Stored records
++++++++++

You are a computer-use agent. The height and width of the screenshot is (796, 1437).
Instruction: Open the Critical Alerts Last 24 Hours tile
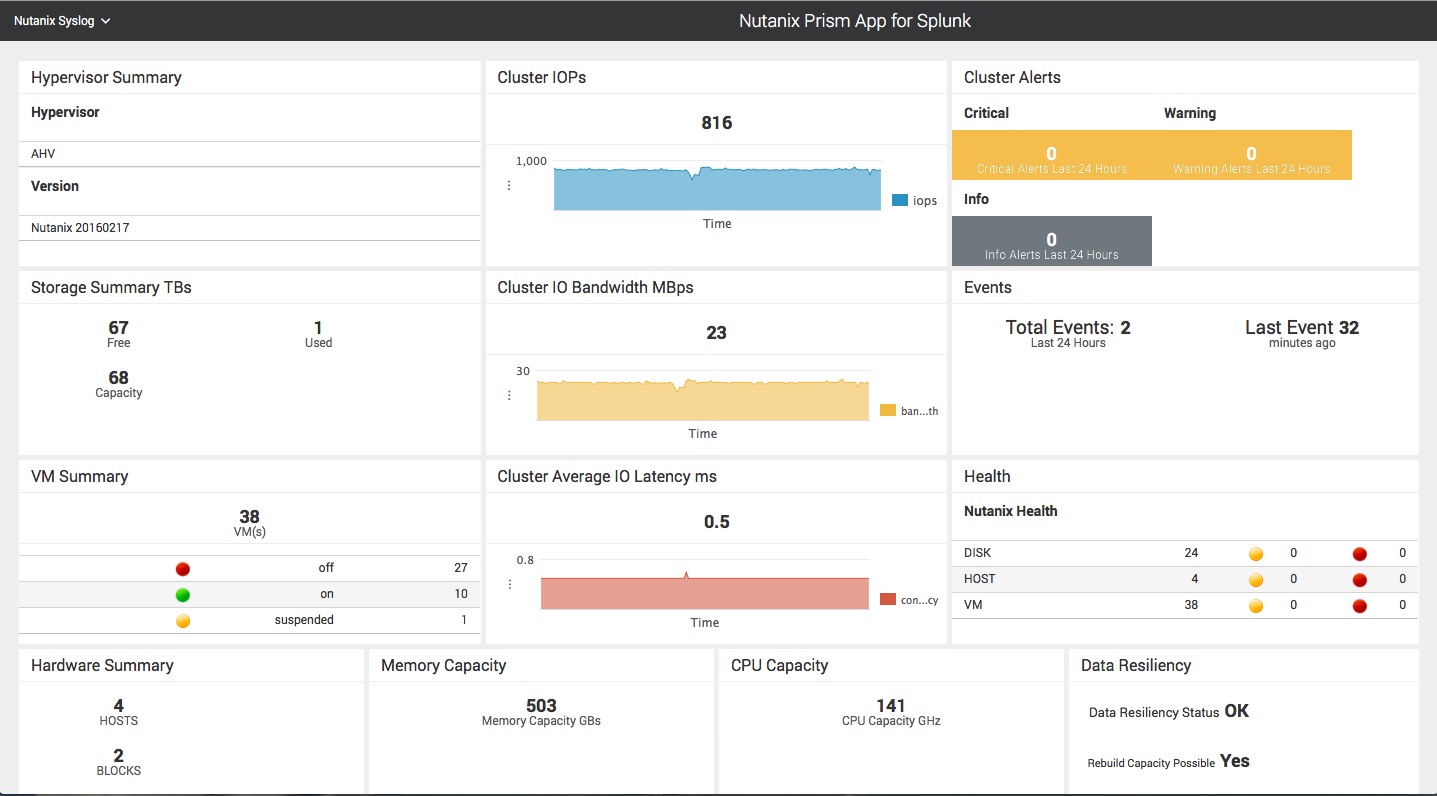1052,155
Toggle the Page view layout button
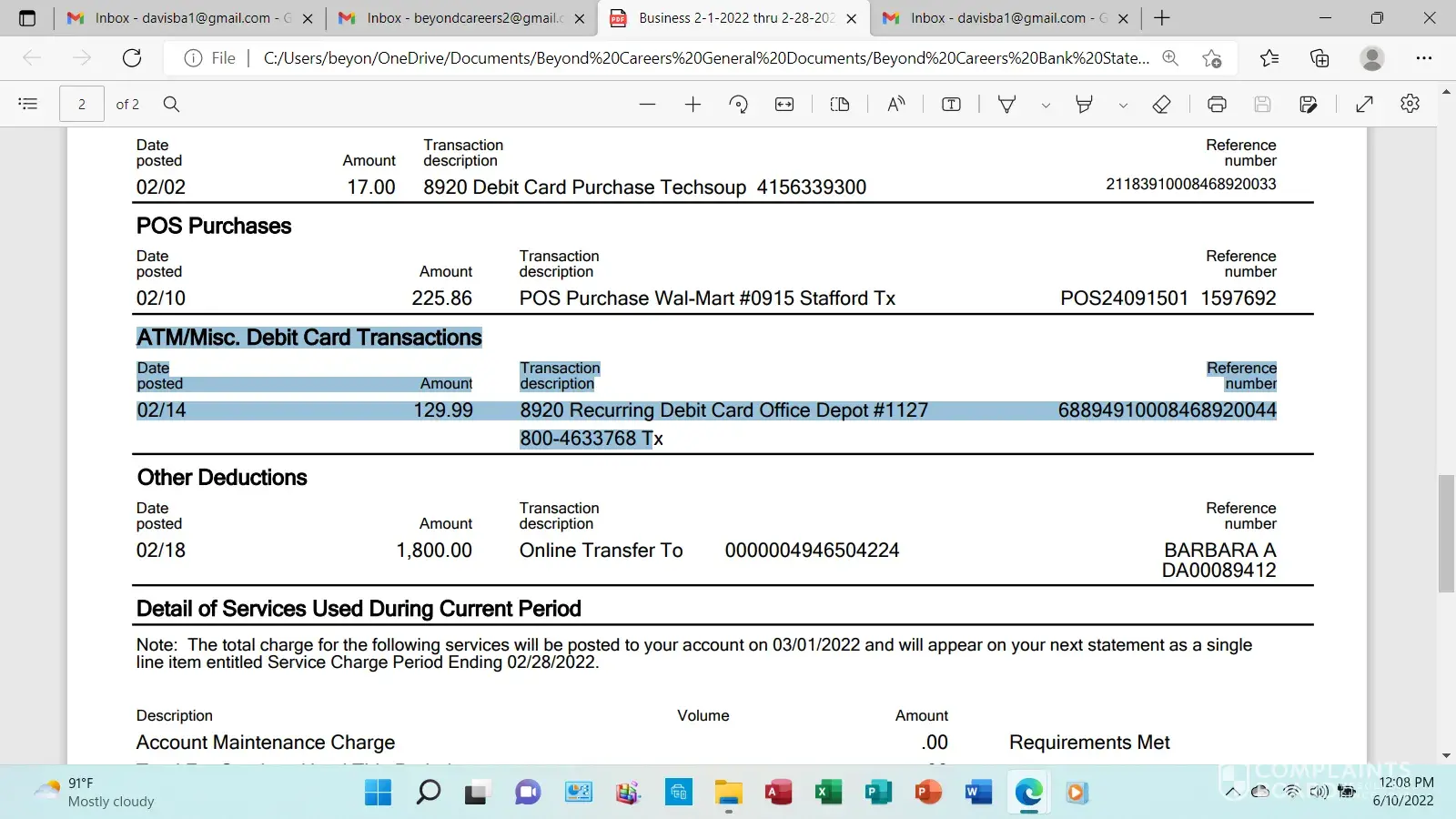This screenshot has height=819, width=1456. tap(840, 105)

++++++++++

An exact copy of all the entries is required, and it must contain no pictures.

You are a computer-use agent. The height and width of the screenshot is (796, 1437).
Instruction: Open the Critical Alerts Last 24 Hours tile
1052,155
Toggle the Page view layout button
This screenshot has height=819, width=1456. tap(840, 105)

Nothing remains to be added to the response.